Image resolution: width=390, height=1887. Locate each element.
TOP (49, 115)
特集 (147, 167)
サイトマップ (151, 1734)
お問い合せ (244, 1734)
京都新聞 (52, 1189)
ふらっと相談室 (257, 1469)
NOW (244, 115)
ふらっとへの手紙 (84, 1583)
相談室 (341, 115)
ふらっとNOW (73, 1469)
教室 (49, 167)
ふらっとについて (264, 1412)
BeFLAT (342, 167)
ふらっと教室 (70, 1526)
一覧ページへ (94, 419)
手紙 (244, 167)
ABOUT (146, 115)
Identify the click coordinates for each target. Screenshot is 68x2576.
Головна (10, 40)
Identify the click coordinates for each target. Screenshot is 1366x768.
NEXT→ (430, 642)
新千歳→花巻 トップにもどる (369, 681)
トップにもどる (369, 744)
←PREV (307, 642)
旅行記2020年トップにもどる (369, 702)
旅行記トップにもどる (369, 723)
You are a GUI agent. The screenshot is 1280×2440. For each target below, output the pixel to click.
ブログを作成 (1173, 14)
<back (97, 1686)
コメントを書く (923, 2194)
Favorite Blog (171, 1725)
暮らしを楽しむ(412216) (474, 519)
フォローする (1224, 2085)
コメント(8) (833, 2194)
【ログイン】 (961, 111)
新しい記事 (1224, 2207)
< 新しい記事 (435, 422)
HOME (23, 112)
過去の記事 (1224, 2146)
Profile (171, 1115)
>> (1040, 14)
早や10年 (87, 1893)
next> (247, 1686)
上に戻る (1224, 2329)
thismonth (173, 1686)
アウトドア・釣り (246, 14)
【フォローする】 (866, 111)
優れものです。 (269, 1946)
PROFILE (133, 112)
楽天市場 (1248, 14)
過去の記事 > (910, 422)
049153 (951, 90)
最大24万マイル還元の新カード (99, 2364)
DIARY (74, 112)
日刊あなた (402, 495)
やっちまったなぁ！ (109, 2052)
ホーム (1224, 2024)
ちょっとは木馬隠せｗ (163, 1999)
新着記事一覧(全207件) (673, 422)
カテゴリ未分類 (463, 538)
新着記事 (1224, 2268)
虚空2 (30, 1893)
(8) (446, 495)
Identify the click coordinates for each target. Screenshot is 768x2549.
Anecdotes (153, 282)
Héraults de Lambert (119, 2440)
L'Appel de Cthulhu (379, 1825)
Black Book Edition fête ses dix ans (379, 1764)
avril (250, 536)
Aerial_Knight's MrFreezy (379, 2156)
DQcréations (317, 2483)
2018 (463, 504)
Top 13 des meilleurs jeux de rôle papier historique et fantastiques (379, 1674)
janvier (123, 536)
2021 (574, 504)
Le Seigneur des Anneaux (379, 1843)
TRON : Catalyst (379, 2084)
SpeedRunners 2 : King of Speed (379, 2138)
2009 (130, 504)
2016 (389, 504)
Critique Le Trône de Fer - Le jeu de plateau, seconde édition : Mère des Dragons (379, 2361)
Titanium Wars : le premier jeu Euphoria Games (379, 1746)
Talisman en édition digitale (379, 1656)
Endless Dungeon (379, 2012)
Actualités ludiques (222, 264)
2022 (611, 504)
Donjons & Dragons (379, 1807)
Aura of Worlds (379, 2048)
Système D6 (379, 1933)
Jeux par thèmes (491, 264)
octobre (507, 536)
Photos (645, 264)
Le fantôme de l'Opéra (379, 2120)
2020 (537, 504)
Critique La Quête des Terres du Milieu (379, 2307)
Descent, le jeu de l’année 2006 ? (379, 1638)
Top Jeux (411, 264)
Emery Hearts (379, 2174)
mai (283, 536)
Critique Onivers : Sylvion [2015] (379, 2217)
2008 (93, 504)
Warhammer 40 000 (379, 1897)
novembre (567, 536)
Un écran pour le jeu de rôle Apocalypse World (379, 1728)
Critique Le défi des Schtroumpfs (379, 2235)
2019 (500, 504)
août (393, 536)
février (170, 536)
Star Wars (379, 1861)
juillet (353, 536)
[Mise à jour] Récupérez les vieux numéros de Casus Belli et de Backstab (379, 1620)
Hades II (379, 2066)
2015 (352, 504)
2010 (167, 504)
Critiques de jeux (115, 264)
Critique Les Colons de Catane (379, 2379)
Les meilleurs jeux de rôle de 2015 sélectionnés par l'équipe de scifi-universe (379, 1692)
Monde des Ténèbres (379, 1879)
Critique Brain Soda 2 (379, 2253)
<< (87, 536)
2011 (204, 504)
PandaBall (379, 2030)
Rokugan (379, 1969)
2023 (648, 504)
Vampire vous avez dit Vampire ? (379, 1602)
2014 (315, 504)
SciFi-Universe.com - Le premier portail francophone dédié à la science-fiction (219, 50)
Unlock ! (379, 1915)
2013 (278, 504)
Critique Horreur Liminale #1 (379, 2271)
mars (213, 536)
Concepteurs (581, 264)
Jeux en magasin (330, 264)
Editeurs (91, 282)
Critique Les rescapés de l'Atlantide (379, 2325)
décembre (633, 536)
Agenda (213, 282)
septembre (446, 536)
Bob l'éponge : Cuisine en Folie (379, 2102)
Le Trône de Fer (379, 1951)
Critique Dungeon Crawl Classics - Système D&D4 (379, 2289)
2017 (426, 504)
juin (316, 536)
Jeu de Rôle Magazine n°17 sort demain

______

#### [AIM OF THE TASK]
In the data above, find the line that contains "上に戻る (1224, 2329)" and the line that contains "L'Appel de Cthulhu (379, 1825)". Repeat exactly those lines and every line between them, and only those.

#### [OUTPUT FOR THIS EXERCISE]
上に戻る (1224, 2329)
thismonth (173, 1686)
アウトドア・釣り (246, 14)
【フォローする】 (866, 111)
優れものです。 (269, 1946)
PROFILE (133, 112)
楽天市場 (1248, 14)
過去の記事 > (910, 422)
049153 (951, 90)
最大24万マイル還元の新カード (99, 2364)
DIARY (74, 112)
日刊あなた (402, 495)
やっちまったなぁ！ (109, 2052)
ホーム (1224, 2024)
ちょっとは木馬隠せｗ (163, 1999)
新着記事一覧(全207件) (673, 422)
カテゴリ未分類 (463, 538)
新着記事 (1224, 2268)
虚空2 (30, 1893)
(8) (446, 495)
Identify the click coordinates for each target. Screenshot is 768x2549.
Anecdotes (153, 282)
Héraults de Lambert (119, 2440)
L'Appel de Cthulhu (379, 1825)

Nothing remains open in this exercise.